As weeks go, last week was awful. Monday our sewer line backed up into the basement. And we had guests. I’m sure they were glad to leave Tuesday.
Things continued downhill — thank me for not sharing details. By Friday, I was knackered. I took Nobby to the vet at three o’clock, and promised myself I would relax afterwards with a cup of tea and the book I’d been trying to finish. Never happened.
Leslie called to ask if we wanted to meet for dinner then go to “My name is Doris.” Yes! Just what I needed. A meal I didn’t have to cook and a few laughs.

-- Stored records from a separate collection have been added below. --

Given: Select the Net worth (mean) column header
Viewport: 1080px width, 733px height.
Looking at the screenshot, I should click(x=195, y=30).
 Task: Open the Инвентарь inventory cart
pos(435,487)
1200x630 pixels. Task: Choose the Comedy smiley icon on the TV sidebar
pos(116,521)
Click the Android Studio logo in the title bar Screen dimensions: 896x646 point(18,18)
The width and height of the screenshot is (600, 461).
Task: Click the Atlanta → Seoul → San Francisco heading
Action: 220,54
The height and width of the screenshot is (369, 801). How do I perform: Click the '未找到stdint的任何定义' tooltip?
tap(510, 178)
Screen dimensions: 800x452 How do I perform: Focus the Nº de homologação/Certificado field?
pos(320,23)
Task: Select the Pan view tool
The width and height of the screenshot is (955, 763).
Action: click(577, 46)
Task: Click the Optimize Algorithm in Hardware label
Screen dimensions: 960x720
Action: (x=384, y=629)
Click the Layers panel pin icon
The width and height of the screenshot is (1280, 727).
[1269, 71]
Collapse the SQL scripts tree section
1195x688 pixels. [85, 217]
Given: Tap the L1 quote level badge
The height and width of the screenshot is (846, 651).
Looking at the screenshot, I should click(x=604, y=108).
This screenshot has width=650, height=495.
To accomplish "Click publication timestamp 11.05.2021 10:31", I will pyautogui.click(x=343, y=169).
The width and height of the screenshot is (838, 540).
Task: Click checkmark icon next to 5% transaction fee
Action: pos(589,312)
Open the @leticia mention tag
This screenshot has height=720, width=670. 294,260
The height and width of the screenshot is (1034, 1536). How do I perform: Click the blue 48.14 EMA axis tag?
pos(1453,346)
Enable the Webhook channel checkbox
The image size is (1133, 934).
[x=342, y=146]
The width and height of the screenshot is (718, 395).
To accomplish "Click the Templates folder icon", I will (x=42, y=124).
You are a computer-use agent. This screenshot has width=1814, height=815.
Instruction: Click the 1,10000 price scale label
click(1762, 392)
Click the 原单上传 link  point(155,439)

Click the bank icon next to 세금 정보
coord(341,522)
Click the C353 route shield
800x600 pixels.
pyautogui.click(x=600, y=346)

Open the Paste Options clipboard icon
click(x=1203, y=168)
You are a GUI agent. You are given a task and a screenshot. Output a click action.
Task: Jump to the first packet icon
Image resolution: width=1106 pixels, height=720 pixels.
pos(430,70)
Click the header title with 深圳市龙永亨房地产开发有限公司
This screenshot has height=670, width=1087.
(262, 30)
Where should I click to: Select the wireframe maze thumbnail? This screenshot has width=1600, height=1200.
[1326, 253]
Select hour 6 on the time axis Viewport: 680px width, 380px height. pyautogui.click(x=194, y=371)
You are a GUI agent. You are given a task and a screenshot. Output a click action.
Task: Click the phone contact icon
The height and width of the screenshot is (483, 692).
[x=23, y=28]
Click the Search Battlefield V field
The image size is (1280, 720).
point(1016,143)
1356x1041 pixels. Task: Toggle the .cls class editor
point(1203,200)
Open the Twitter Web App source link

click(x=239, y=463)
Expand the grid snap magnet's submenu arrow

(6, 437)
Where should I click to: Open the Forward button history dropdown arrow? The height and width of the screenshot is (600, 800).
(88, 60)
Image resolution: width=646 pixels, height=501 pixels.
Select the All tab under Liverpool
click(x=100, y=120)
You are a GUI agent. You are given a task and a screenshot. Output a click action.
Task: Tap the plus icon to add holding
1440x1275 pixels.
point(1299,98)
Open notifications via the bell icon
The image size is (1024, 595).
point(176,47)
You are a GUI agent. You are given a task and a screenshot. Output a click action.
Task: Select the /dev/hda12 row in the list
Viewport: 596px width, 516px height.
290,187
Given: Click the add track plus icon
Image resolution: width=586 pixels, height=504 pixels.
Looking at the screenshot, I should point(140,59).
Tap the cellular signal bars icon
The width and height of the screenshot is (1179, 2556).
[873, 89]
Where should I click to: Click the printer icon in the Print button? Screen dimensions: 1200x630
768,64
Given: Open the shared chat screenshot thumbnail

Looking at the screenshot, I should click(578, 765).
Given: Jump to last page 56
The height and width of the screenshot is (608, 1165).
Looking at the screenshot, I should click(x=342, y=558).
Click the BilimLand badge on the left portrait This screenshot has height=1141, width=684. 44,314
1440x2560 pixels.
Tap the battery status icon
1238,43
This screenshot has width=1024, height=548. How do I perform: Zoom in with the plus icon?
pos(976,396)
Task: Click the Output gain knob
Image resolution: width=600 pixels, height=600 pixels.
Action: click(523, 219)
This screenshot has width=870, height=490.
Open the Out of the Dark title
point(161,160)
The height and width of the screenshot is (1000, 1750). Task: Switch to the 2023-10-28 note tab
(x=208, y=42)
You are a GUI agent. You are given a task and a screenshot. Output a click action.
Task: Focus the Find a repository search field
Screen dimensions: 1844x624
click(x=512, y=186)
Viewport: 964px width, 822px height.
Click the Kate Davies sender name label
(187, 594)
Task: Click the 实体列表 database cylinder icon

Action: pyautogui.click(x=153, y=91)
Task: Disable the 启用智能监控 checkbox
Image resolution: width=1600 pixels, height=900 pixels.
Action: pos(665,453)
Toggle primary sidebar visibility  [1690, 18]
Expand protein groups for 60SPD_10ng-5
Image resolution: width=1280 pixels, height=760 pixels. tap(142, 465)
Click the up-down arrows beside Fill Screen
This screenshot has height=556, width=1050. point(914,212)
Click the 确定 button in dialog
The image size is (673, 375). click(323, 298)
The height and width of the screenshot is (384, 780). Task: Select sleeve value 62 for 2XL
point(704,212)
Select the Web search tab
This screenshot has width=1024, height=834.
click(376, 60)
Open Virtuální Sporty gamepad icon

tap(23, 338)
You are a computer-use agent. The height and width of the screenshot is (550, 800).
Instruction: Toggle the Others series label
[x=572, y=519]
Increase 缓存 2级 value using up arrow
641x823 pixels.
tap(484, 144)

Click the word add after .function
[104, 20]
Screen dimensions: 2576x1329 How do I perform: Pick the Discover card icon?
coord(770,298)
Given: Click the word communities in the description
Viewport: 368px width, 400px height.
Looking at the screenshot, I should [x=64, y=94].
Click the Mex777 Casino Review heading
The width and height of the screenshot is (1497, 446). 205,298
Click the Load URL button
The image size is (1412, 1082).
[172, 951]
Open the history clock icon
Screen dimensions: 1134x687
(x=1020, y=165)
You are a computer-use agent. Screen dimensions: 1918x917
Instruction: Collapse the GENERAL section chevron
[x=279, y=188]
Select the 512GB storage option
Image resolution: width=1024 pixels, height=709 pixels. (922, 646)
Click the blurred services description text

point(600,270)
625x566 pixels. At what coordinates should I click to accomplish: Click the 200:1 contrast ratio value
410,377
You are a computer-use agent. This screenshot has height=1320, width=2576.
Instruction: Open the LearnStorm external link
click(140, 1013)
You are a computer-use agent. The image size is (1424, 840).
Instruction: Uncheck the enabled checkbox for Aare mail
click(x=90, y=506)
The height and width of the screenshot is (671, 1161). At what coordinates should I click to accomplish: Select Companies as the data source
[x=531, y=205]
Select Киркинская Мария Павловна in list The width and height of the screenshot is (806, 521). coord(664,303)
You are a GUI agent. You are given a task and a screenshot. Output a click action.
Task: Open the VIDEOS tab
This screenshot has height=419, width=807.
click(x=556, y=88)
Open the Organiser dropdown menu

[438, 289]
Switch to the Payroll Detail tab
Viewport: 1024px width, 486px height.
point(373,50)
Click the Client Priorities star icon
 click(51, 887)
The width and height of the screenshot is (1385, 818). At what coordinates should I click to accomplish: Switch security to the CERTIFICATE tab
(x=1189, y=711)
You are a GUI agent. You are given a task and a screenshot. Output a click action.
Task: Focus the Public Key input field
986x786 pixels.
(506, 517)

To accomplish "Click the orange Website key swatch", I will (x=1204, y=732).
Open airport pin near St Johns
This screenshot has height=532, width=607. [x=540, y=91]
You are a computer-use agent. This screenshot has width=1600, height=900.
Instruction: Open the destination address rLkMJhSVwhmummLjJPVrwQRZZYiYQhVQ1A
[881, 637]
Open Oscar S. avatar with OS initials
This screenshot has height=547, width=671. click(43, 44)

I encouraged Peter to take Nobby for a quick walk, while I made myself presentable. But before the leash was fastened, Peter came upstairs covering his right eye with his hand and a handkerchief. “Something in my eye… hurts…geez!” It was watering and red, but I couldn’t see anything. I suspected he’d scratched his cornea. From experience, I knew how it hurt. A warm water rinse didn’t help, nor did the drops I had on hand. I took him to “speedy” urgent care, and let Leslie know we wouldn’t join them.
Start to finish, we were there more than two hours, the final fifteen minutes of which my husband charmed both nurse and doctor. He was his chatty best, happy to have a new audience.
“Where are you from?” the doctor asked.
Oh, heavens, I begged silently, give her a straight answer. After mulling his usual responses he said, “Hammersmith.” Different from his usual, “Oi’m from London, int-eye?” He added, “‘Burrah’ [borough] of London,”
She laughed. “That’s what I thought.” She told him she’d been to England several times and loved it. “I probably like Scotland even more though,” she added.
“Ooo, caw, they tauk funny up there,” he said.
The nurse took over when the doctor left the room, then we were free to leave. “Cheerio,” the doctor called as we headed down the hall.
Peter embellished his “Cheerio” with a Dick VanDyke double-hop-skip out the door. What could we do but laugh?
Confusion spread across his face in italics. “How does what feel?”
“Your eye! Don’t you remember how it hurt last evening…we went to the clinic…didn’t have any dinner?” If anything, he’d remember not eating.
“I can’t remember anything, you know that,” he said.
Sometimes, I suppose, there are advantages to having dementia.